A renowned author and speaker inspired Franciscan University students and professors on Oct. 12 with a talk about Jesus Christ’s influence on contemporary culture. Tracey Rowland, whose book is entitled the same as her talk, “The Culture of the Incarnation,” spoke about the contemporary culture wars and how there is a debate on the fundamental idea of what it means to be human.

“Human love lets us see the love of God,” Rowland said. “Saint Pope John Paul II saw love as something that should be understood within the context of the love between the persons of the Trinity. In the incarnation, the mystery of the human takes on light.”

“Christ, taking the form of man, is an event that affects every human being,” Rowland said. “Saint Pope John Paul II and Pope Benedict wanted Christ to be the center and physician of civilization.”

Rowland explained that Saint Pope John Paul II worked to build off of what Saint Thomas Aquinas had taught and extended his teachings to teach others about the uniqueness of the human person and his connection to God. This was especially evident in his catechesis on human love.

Saint Pope John Paul II said that in order for a man to understand himself, he must draw near to Christ and assimilate into the realm of the incarnation and the redemption, said Rowland.

Rowland spoke of Pope Benedict XVI’s teachings and how he said that Christianity is primarily about the participation of the human person in the life and love of the Trinity, particularly in the Eucharist.

“Pope Benedict exalted to Catholics to keep the world open to God,” Rowland said. “ He cares enormously for the world and sees beauty and goodness objectively where it exists, especially in the arts.”

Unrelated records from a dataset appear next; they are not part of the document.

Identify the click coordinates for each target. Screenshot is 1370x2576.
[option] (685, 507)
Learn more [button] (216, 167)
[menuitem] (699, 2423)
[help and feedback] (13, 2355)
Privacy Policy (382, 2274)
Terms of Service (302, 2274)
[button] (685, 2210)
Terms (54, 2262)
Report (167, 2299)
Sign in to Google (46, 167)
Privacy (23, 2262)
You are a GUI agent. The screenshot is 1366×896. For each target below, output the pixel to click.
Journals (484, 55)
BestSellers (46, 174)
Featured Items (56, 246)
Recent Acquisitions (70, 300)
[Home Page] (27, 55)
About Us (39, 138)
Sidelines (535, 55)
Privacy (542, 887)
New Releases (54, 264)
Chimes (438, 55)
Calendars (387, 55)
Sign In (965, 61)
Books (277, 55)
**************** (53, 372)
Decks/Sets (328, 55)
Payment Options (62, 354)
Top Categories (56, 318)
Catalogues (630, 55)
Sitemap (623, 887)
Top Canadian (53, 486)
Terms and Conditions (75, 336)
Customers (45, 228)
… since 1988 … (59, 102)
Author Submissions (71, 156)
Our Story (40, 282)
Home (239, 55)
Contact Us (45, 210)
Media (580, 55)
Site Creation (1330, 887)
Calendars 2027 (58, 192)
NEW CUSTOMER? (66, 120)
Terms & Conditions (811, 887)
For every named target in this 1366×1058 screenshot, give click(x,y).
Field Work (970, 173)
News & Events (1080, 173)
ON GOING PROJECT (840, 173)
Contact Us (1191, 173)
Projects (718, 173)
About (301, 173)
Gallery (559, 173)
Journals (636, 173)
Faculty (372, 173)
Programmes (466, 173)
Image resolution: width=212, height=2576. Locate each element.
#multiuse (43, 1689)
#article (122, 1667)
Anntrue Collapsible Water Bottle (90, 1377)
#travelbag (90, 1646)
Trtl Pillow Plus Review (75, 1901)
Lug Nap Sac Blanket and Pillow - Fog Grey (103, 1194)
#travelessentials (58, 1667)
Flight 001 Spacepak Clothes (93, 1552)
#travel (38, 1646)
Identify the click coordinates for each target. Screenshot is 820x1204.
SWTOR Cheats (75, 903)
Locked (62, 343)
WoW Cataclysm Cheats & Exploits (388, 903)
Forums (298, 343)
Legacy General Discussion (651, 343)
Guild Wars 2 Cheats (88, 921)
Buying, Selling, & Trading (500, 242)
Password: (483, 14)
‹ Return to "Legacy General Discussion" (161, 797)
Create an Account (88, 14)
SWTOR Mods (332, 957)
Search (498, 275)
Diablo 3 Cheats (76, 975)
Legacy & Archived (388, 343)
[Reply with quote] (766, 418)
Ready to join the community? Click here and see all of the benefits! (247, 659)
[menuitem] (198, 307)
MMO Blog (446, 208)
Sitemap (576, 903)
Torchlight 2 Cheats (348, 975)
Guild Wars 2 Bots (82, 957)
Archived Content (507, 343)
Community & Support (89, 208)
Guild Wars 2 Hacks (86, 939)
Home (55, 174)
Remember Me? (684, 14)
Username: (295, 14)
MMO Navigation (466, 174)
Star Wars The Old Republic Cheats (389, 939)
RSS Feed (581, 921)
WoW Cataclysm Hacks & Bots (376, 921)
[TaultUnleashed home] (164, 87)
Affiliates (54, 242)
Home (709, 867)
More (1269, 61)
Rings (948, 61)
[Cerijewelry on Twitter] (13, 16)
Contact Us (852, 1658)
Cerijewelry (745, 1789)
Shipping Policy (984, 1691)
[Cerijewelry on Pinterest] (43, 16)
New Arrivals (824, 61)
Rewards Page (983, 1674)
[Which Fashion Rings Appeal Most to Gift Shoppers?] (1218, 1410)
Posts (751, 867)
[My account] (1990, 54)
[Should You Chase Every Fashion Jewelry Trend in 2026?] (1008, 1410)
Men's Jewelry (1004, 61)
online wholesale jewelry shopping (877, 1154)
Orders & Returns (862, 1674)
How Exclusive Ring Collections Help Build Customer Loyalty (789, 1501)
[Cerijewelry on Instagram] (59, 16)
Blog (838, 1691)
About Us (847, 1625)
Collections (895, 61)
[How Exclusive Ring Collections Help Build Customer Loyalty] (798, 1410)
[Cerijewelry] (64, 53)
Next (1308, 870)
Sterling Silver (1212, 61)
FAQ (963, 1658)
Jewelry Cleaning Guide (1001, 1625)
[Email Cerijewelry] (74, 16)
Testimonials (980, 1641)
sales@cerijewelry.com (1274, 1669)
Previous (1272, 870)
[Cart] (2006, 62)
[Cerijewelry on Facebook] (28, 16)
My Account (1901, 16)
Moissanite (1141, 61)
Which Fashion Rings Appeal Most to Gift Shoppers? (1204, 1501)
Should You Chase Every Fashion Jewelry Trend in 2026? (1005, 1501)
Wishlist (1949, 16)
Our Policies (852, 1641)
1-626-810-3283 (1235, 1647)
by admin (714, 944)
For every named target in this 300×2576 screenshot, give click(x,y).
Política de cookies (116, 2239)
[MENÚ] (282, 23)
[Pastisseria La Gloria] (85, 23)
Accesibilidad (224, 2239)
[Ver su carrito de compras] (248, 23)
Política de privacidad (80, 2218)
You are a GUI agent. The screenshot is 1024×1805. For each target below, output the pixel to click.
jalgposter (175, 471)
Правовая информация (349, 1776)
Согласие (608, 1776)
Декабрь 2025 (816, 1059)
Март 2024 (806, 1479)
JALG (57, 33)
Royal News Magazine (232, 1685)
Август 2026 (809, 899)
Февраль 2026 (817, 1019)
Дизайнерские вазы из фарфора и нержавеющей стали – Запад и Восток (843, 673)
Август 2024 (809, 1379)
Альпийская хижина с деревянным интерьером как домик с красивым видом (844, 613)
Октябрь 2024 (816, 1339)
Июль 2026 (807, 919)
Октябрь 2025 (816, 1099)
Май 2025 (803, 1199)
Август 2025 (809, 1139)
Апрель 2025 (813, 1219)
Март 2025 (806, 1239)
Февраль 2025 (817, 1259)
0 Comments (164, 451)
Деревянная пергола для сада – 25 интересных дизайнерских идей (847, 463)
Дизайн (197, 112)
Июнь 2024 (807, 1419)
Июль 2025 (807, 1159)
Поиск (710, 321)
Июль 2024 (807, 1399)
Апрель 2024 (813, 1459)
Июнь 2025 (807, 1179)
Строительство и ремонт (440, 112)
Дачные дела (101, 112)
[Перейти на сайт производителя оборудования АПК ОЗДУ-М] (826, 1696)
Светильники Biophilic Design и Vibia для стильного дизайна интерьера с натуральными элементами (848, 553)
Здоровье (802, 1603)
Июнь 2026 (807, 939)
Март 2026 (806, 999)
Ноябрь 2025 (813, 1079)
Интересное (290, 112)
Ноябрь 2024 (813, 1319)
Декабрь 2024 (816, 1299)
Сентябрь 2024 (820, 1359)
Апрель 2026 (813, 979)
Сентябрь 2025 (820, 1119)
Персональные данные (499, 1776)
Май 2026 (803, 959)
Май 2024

In our culture today it is especially important for people to witness to the incarnation. “At this moment, you try to get into an agreement on what the human person is and it is almost impossible,” Rowland said. “Before the incarnation, philosophers were of good will and open to truth. Now after the incarnation, some philosophers have rejected it.”

Students enjoyed Rowland’s talk. Clement Harrold, freshman, said, “I thought she was extremely interesting, and it was great to hear from her. I found her very engaging and informative.”

Freshman Ben Duncan said, “She inspired me to further discern my role in the world and setting it on fire for Christ.”